I think my mother was in shock. The fact that my father would leave her side forever and ever, just as a hot dinner was about to be served, was not something she could quickly grasp. So instead of weeping and falling apart, she applied herself to this practical problem—the recipe, as it were, for her husband’s ashes. As with a casserole, first came the matter of choosing the appropriate dish.
After an urn-tour of the house, we settled on a rather eccentric swirly blue ceramic vase, something my mother had made. My sister had fashioned a lid for it by gluing together several plywood discs that I had bought at the craft store. An ad hoc sort of urn. I delivered the vessel to Just Cremation, and my mother and I retired to the den with large glasses of sherry.

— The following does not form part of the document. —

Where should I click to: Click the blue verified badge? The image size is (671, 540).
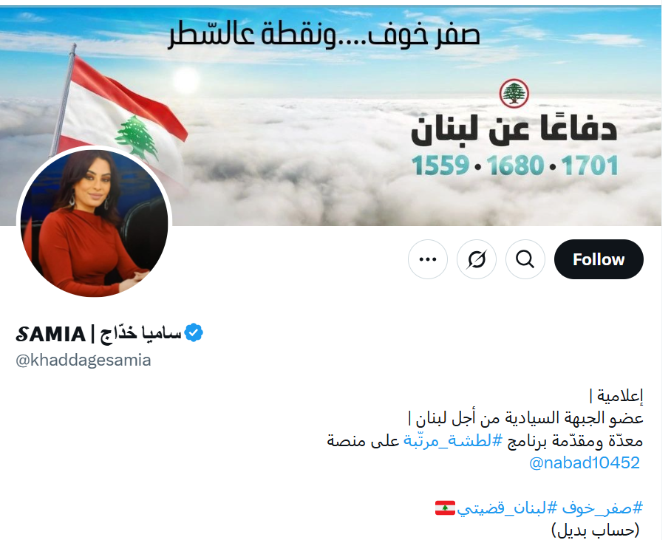[194, 333]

There would be no service, just the family, and a brief “visitation.”
“Well,”my mother said,“that’s that.”
But that wasn’t that at all.
A Serious
Little Mountain
THE DAY AFTER my father died, I called Casey in Quebec to give him the news. During that first night it comforted me to know that he was up in the woods with his surrogate family, engaged in the safest, most bucolic activity imaginable— making maple syrup.

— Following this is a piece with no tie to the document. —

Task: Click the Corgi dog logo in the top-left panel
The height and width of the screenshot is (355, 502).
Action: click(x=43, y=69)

It reminded me of the phone calls from Brian’s mother, who at 91 is frail but still living in her own home.
“So Marni’s fine and Casey’s fine?”Yes, Brian tells her.
“So everyone’s okay.”The mantra we need to repeat.
Another consolation was that my father had died without ever being aware of the dangerous episodes in my life. I hadn’t told him about that little sea plane ride where I watched the co-pilot poke a broom through a hole in the cabin to get the landing wheels unstuck. Or how our South American bike ride ended in the Atacama Desert of northern Peru,with chest pains and the world’s longest taxi ride to Lima.
With Casey, of course, it was the opposite—we knew all too well what he was up to. Or so we thought. A few weeks earlier, after the school term had ended, Casey had told us that he was heading out to the Maritimes on a camping trip with his girlfriend Julia. They were going to climb Gros Morne mountain in Newfoundland. An easy day trip in good weather, according to the website. They planned to hitchhike there, but this was eastern Canada not Nevada. I paid scant attention.